- TASK OBJECTIVE: Copy out all the records below, replacing "GUI agent" with "interface assistant" wherever it occurs and changing nothing else. Omit the pictures.

- INFORMATION PROVIDED:
___

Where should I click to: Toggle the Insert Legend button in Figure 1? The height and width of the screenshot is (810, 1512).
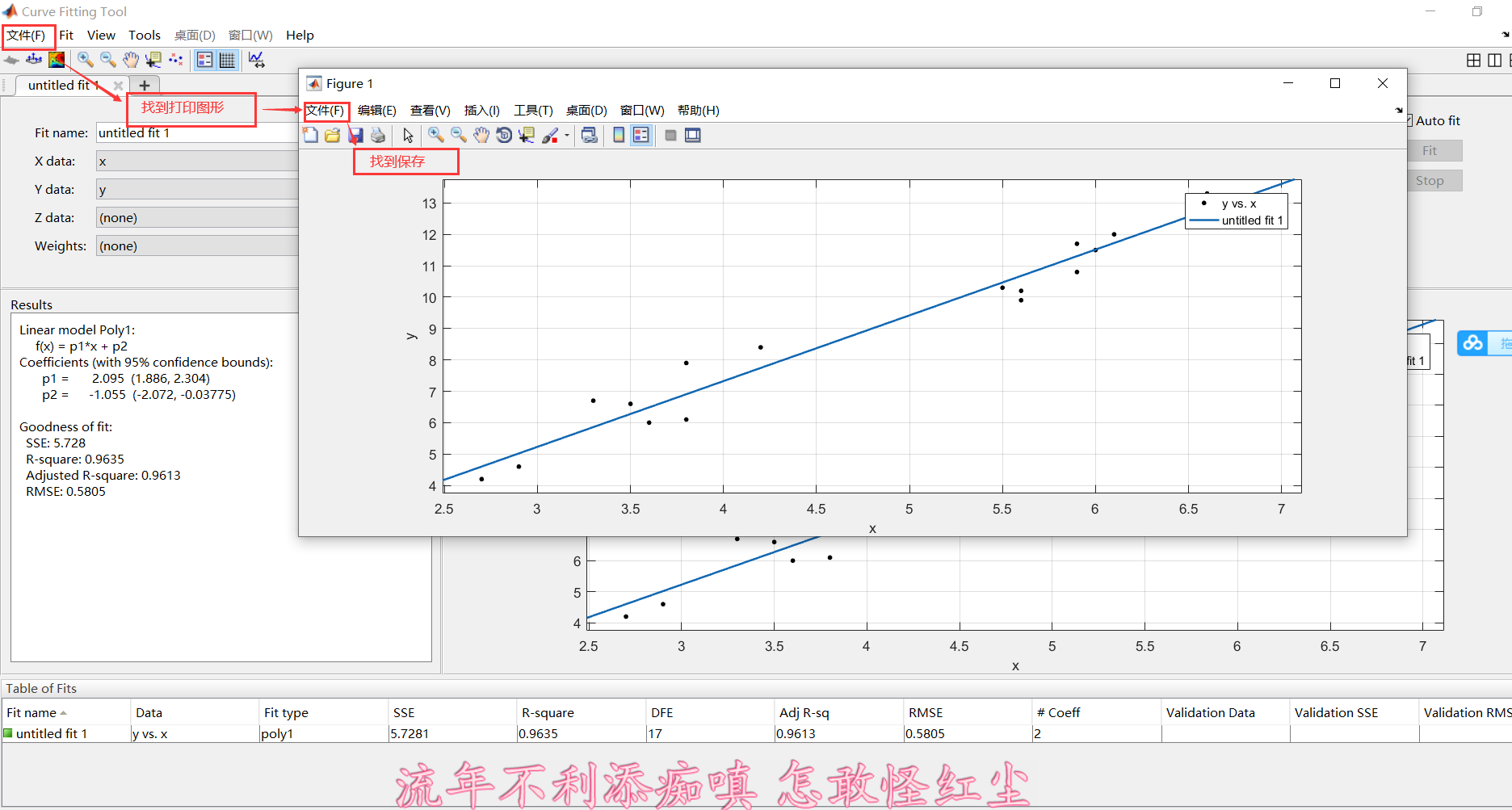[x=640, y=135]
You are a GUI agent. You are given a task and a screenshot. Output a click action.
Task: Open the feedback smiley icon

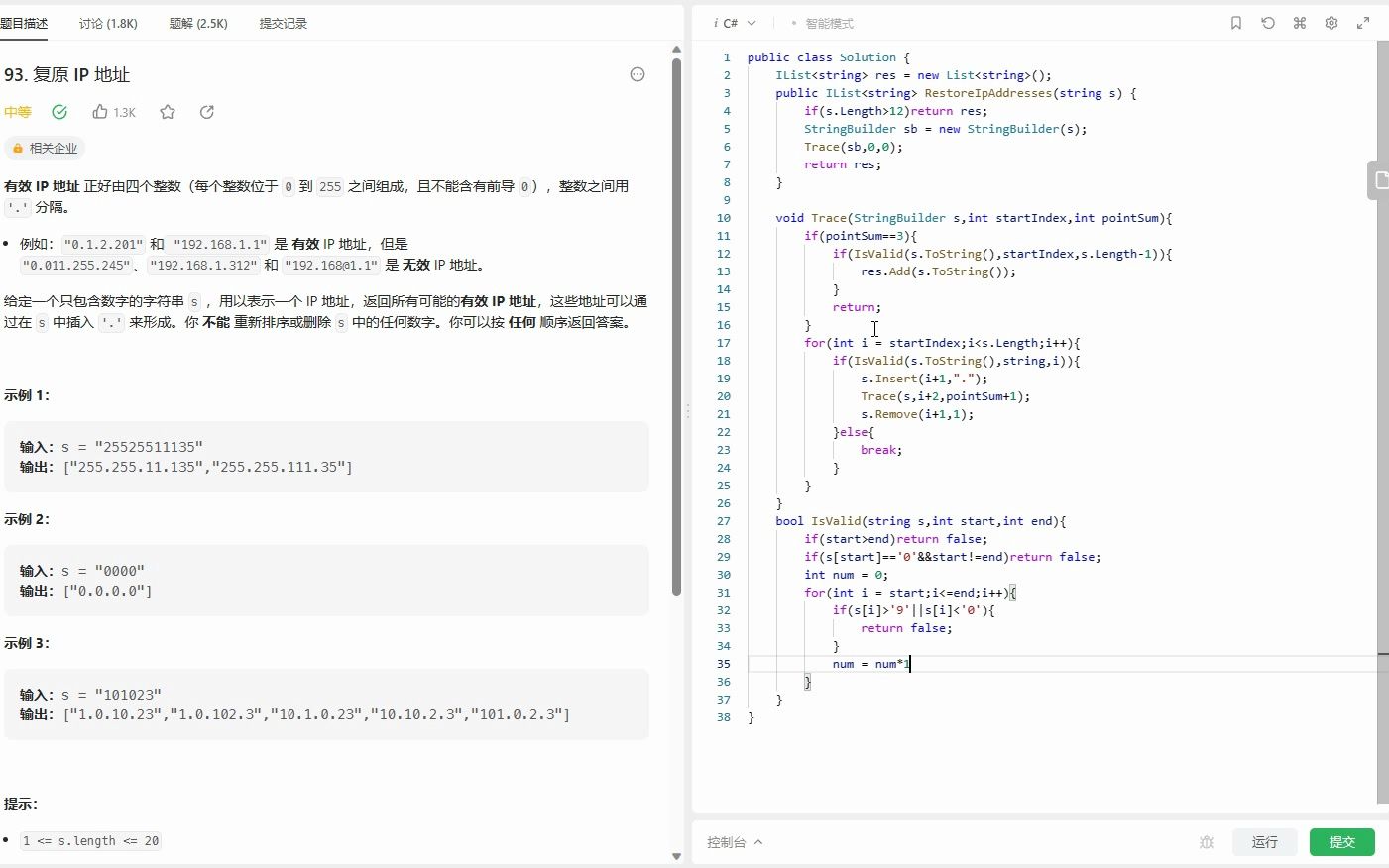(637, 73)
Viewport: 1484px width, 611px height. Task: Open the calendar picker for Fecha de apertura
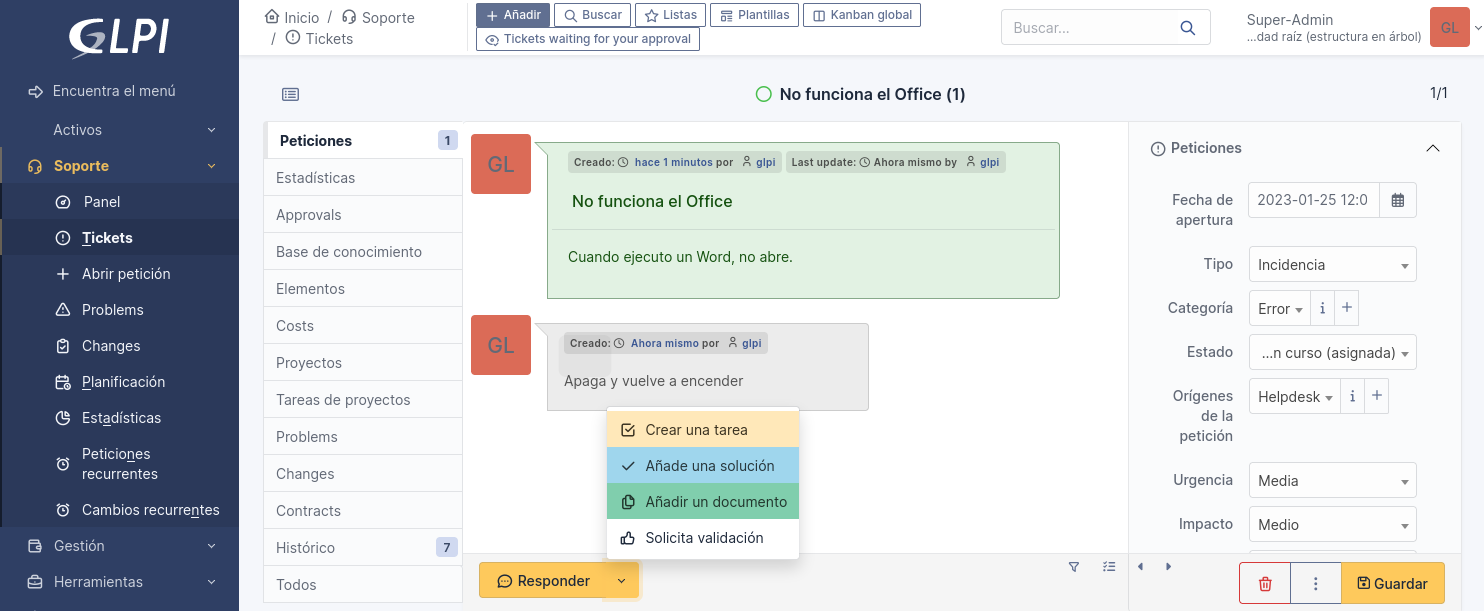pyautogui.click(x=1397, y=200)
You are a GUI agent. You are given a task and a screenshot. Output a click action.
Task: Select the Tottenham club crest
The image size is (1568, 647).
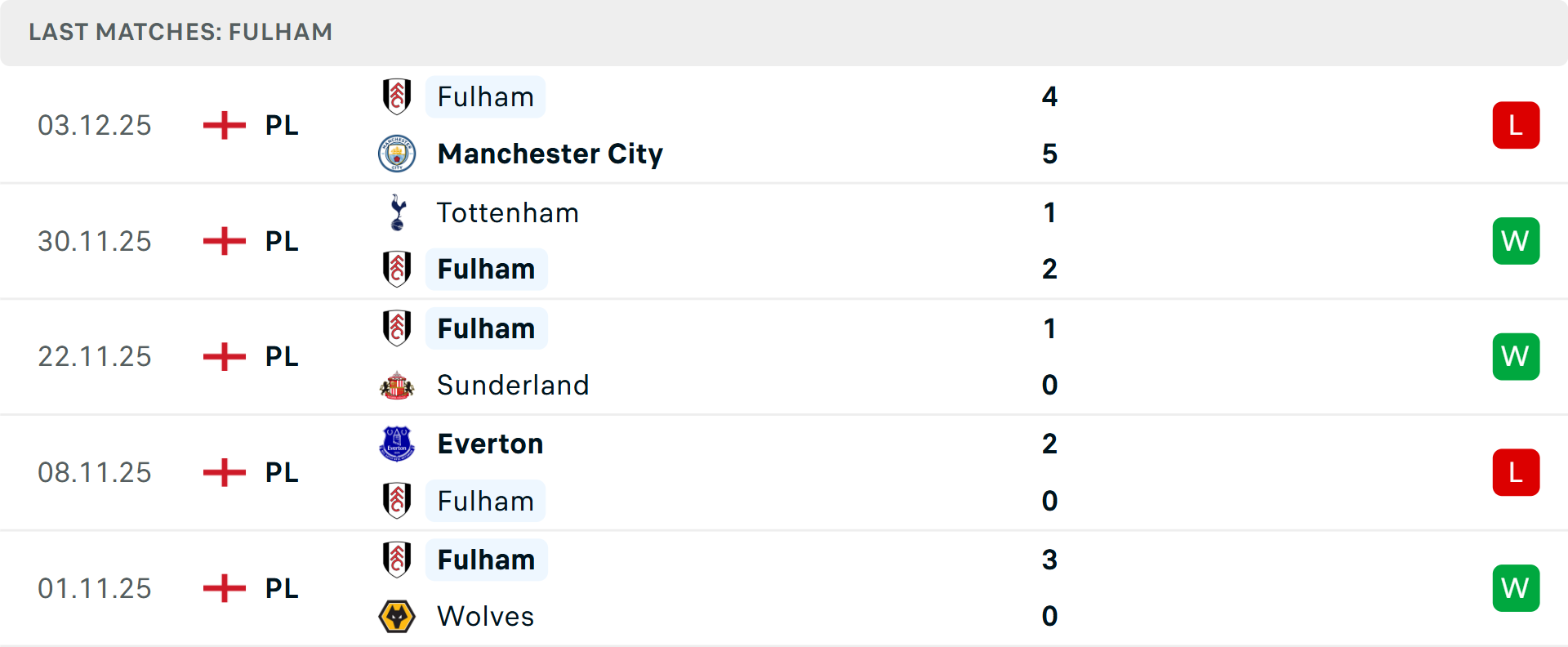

___

- RESPONSE FOR THIS EXERCISE:
Where should I click to: Toggle the Insert Legend button in Figure 1? The height and width of the screenshot is (810, 1512).
[x=640, y=135]
You are a interface assistant. You are given a task and a screenshot. Output a click action.
Task: Open the feedback smiley icon

(637, 73)
Viewport: 1484px width, 611px height. Task: Open the calendar picker for Fecha de apertura
pyautogui.click(x=1397, y=200)
You are a interface assistant. You are given a task and a screenshot. Output a click action.
Task: Select the Tottenham club crest
The image size is (1568, 647).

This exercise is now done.